→ **What the exercise asks**: Could all of the entries be written out exactly, with any pictures omitted?

(Dataset entries)
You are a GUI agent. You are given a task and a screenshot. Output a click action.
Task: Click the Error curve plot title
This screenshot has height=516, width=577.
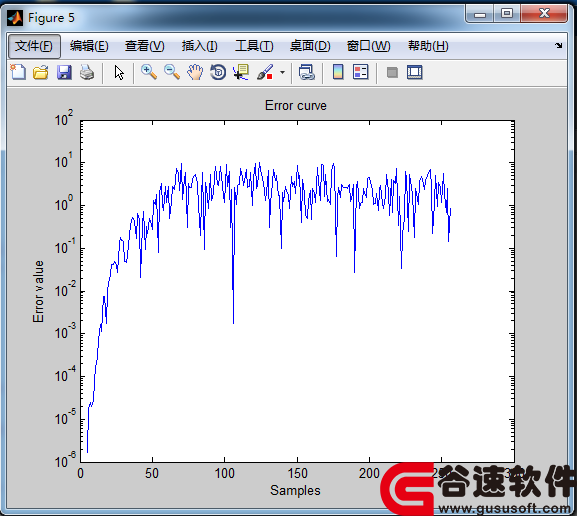coord(295,106)

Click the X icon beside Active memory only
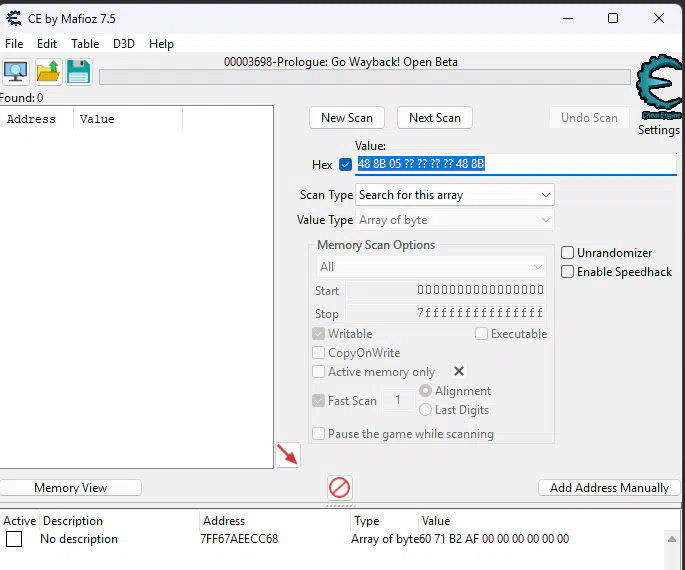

→ **Exercise response**:
You are a GUI agent. You are given a task and a screenshot. Output a click action.
Task: Click the Error curve plot title
This screenshot has height=516, width=577.
coord(295,106)

Click the X icon beside Active memory only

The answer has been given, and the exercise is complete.